= Ian Dennis (football commentator) =

English football commentator

Ian Dennis (born 22 October 1971) is a commentator for BBC Radio 5 Live and the station's Chief Football Reporter.

Dennis grew up in West Yorkshire where he attended Ilkley Grammar School. He began working in radio with an unpaid Saturday job at BBC Radio York.

In 1989, he began his professional career working for telephone publishing company Independent Media Services Limited (IMS), in Leeds, working as a football reporter on its TEAMtalk service and as cricket editor, managing an outside broadcast team that included Clive Lloyd, Alan Knott and Ralph Dellor.

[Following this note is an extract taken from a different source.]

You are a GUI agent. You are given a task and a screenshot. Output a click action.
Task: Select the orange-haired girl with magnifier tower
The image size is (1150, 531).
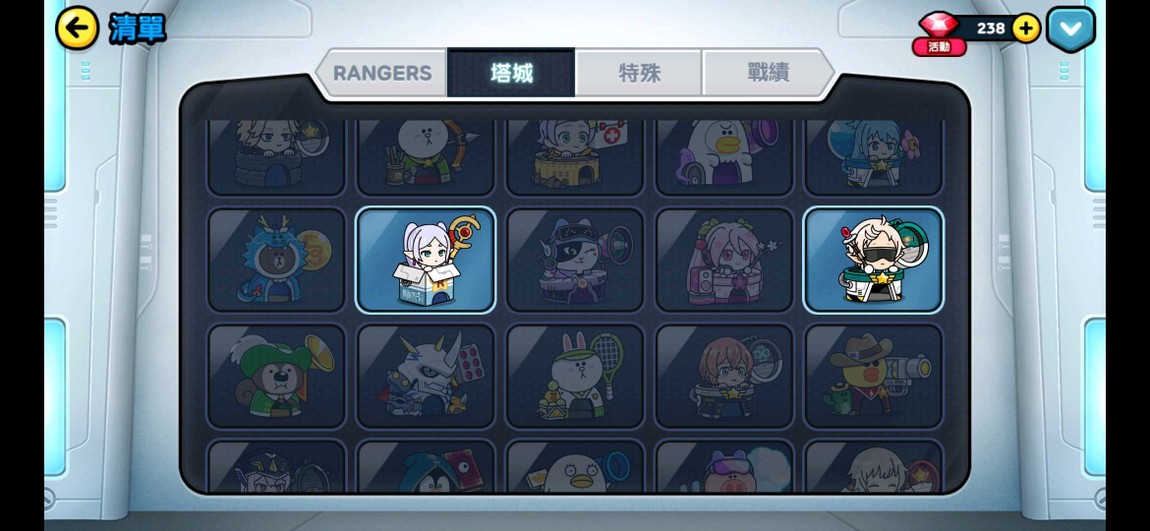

IMS proved to be a strong training ground for sports broadcasters and among his colleagues were BBC Match of The Day commentator Guy Mowbray, talkSPORT presenter Adrian Durham and Sky Sports' football reporter Johnny Phillips. He returned to the BBC in 1995 to work for BBC Radio Cleveland, BBC Radio Leeds and BBC Radio Newcastle.

In 1998, he began commentating on Leeds United games for BBC Radio Leeds alongside Norman Hunter. In 2002, he left Radio Leeds to work as a football commentator for Radio 5 Live, for which he has covered four major international tournaments.